» Action item
In the PubMed code walkthrough below, list every keyword argument passed to Entrez.efetch, with the value given for each.

» Source text
* * * * * * * * *

Solution of 6.6.1, Lord of the Fruit Flies

Identify the number of papers in PubMed that has Drosophila virilis in the title or abstract


In [1]:
from Bio import Entrez
import re

We construct an esearch request and use the NCBI history function in order to refer to this search in our subsequent efetch call.


In [2]:
# Always tell NCBI who you are (edit the e-mail below!)
Entrez.email = "your_name@yourmailhost.com"
handle = Entrez.esearch(db="pubmed", 
                        term="Drosophila virilis[Title/Abstract]",
                        usehistory="y")
record = Entrez.read(handle)
# generate a Python list with all Pubmed IDs of articles about D. virilis
id_list = record["IdList"]
record["Count"]


Out[2]:
'543'

In [3]:
webenv = record["WebEnv"]
query_key = record["QueryKey"]

Retrieve the PubMed entries using our search history


In [4]:
handle = Entrez.efetch(db="pubmed",
                       rettype="medline", 
                       retmode="text", 
                       retstart=0,
retmax=543, webenv=webenv, query_key=query_key)

In [5]:
out_handle = open("D_virilis_pubs.txt", "w")
data = handle.read()
handle.close()
out_handle.write(data)
out_handle.close()

Count the number of contributions per author

We construct a dictionary with all authors as keys and the number of contributions as value.


In [6]:
with open("D_virilis_pubs.txt") as datafile:
    author_dict = {}
    for line in datafile:
        if re.match("AU", line):
            # capture author
            author = line.split("-", 1)[1]
            # remove leading and trailing whitespace
            author = author.strip()
            # if key is present, add 1
            # if it's not present, initialize at 1
            author_dict[author] = 1 + author_dict.get(author, 0)

Find the top five researchers

Dictionaries do not have a natural order but we can sort a dictionary based on the values using the function sorted. We retrieve the number of contributions per author from our author_dict using author_dict.get and use it as value in the sorted function. sorted returns a list that can be indexed to return only the top 5 of researchers.


In [7]:
for author in sorted(author_dict, key = author_dict.get, reverse = True)[:5]:
    print(author, ":", author_dict[author])


Gruntenko NE : 36
Evgen'ev MB : 30
Hoikkala A : 24
Raushenbakh IIu : 24
Korochkin LI : 22

* * * * * * * * *

» Collected data
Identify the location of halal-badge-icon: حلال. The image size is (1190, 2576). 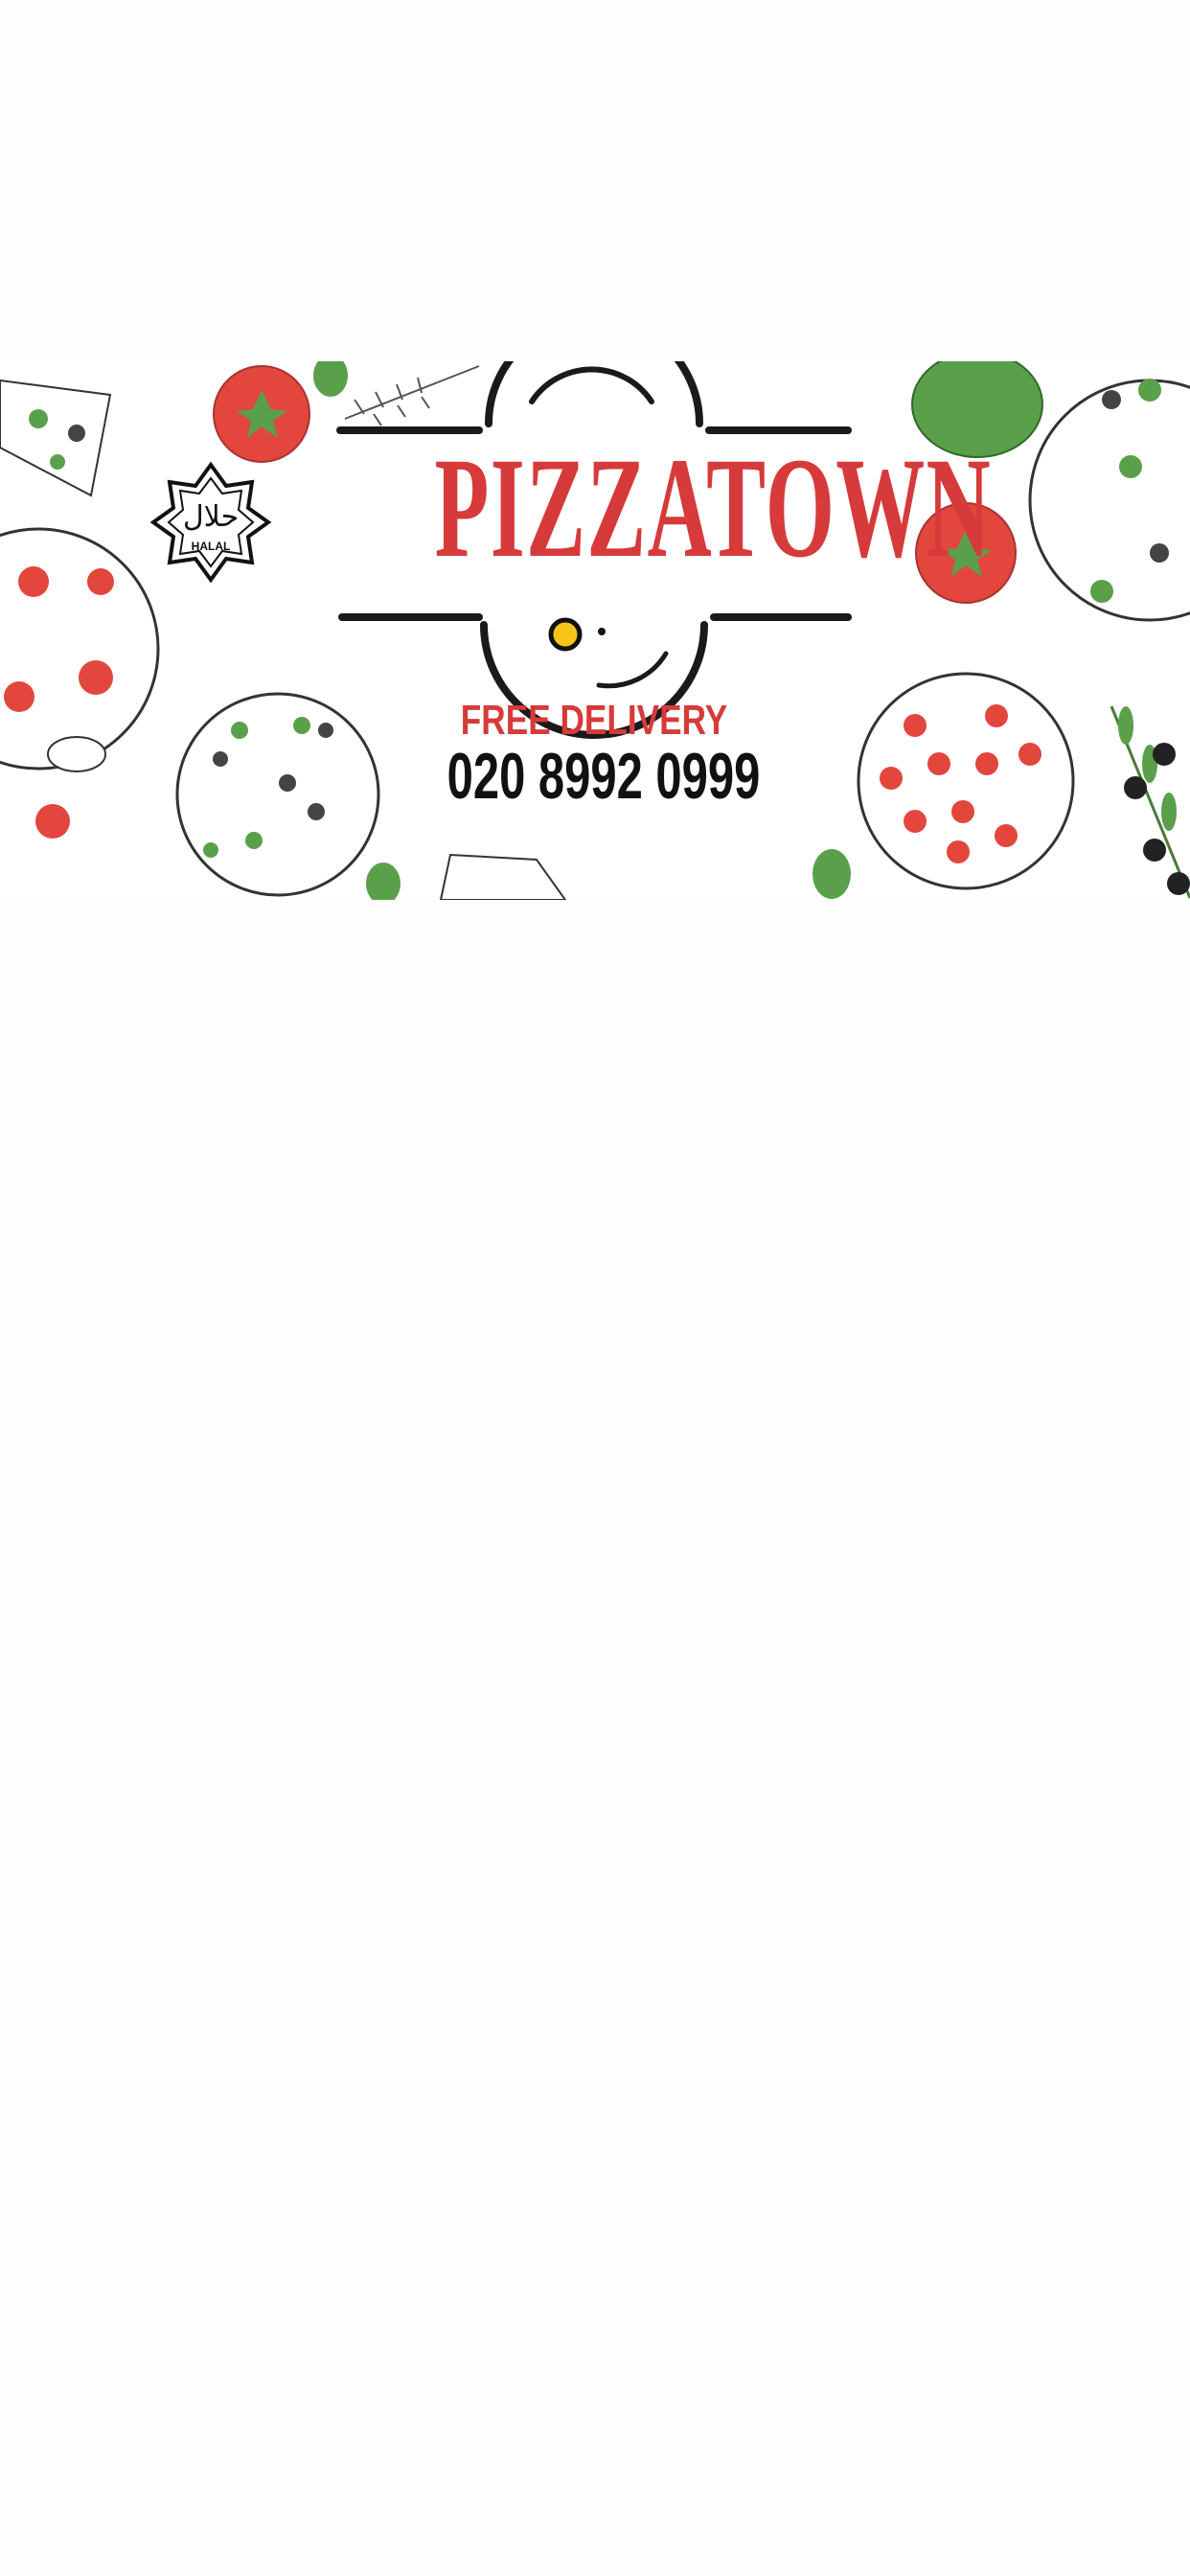
(210, 522).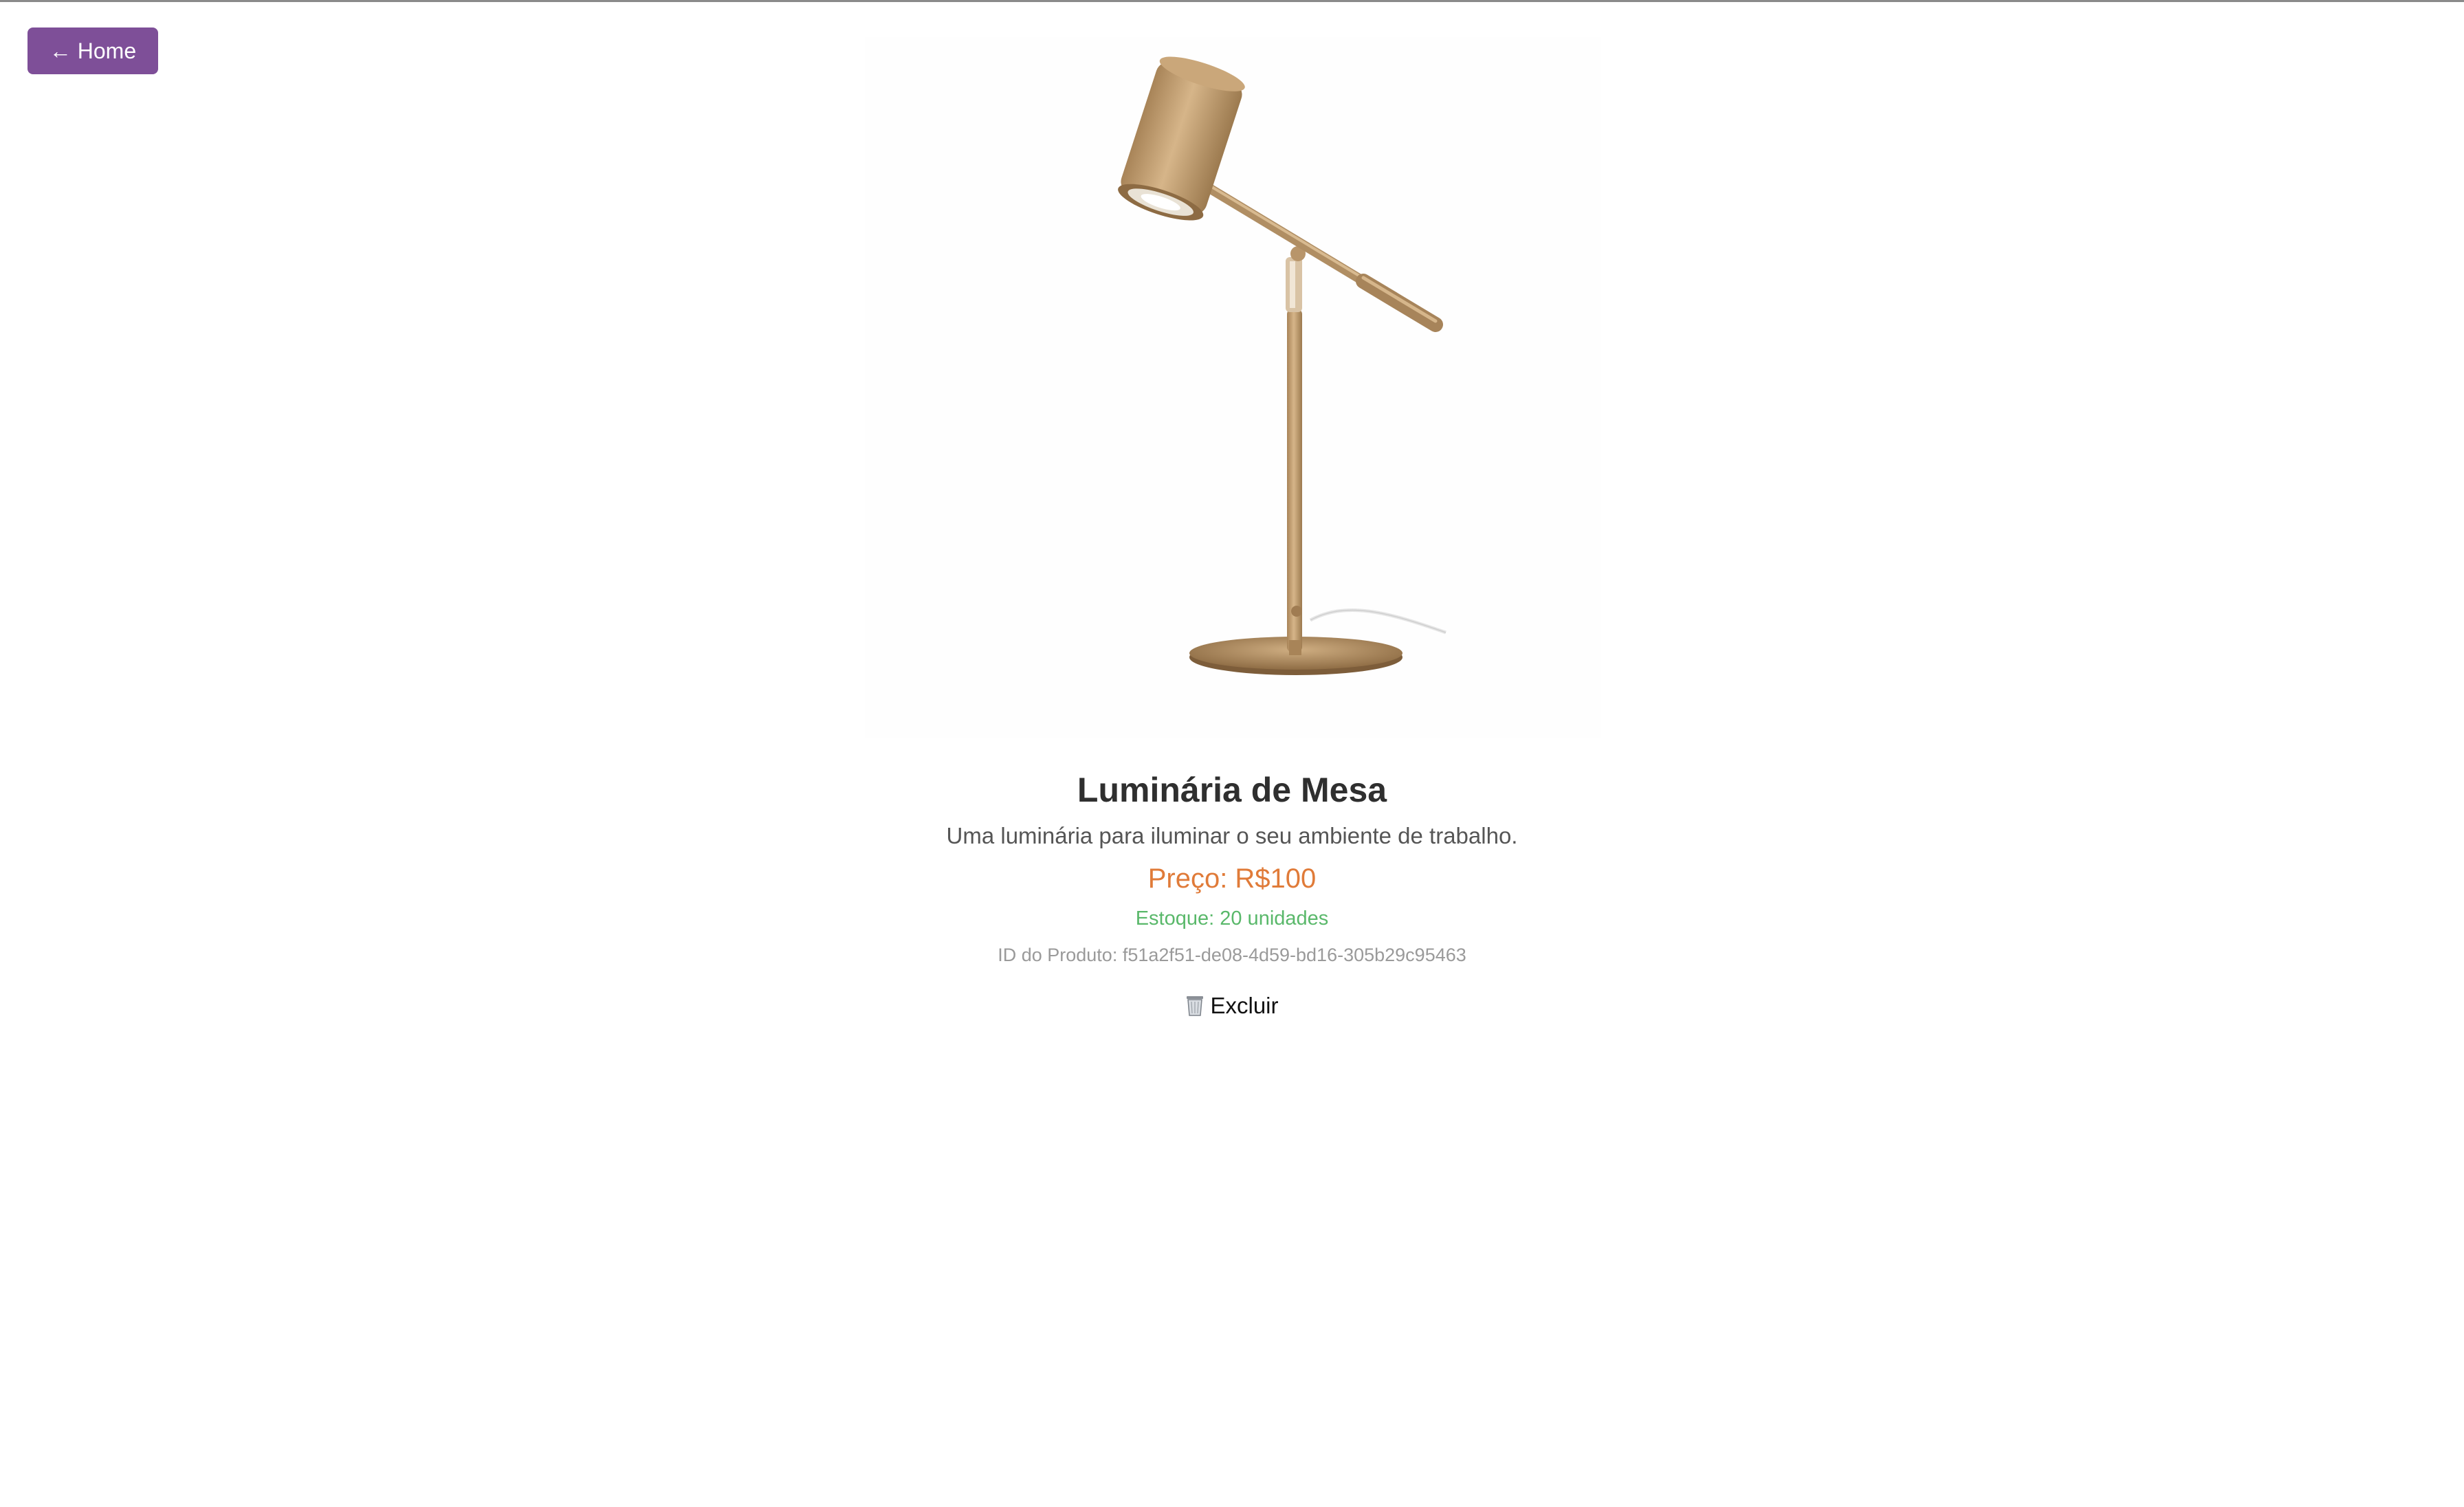 Image resolution: width=2464 pixels, height=1507 pixels. What do you see at coordinates (1232, 879) in the screenshot?
I see `product-price: Preço: R$100` at bounding box center [1232, 879].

* * * * * * * * *

» Solution to this problem
- db="pubmed"
- rettype="medline"
- retmode="text"
- retstart=0
- retmax=543
- webenv=webenv
- query_key=query_key